Vanity Fair is this week running a multi-part preview of what is undoubtedly the most-anticipated SF film of 2020 (if indeed they can get it out in 2020), and today’s installment focuses on the story’s central hero: Paul Atreides (T-Chal), “a child of privilege raised by a powerful family, but not one strong enough to protect him from the dangers that await. As the Atreides family leaves the oceanic world of Caladan to take over scorching Arrakis, they are also becoming prey to the brutal rival House Harkonnen, which seeks to exploit the desert world they are about to inherit.”

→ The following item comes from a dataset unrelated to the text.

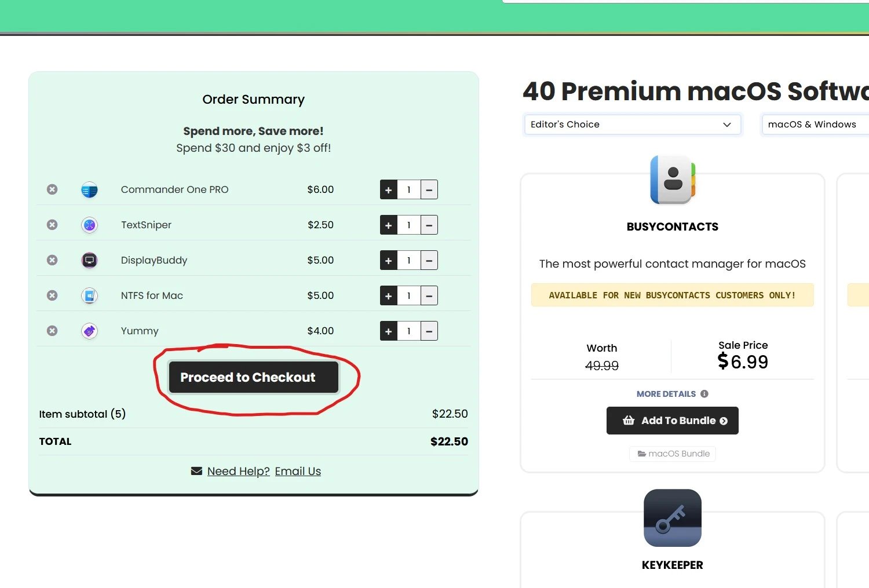Click the NTFS for Mac quantity field
Image resolution: width=869 pixels, height=588 pixels.
[409, 295]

As Vanity Fair‘s Anthony Breznican reports:
In the shot above, the transport ships descend to take the Atreides leadership to their new destination. At this point, Paul is being taught the ways of war by a veteran soldier named Gurney Halleck, played by Josh Brolin. Paul’s parents, Duke Leto and Lady Jessica Atreides (Oscar Isaac and Rebecca Ferguson), must not only manage the spice mining on Arrakis—but also the politics at play in the broader galaxy.
Beyond the fortifications on Arrakis, giant carnivorous sandworms rule the landscape, while a tribe of indigenous humans known as Fremen, led by Javier Bardem’s Stilgar, somehow survive in the crevices, fearful that their world is about to be turned inside out by those they see as invaders.
Whether Villeneuve’s version becomes a Blade Runner 2049-esque triumph, or a critically-savaged box-office bomb, remains to be seen, but we do know one thing for certain right now: Timmy can wear the fuck out of a black duster.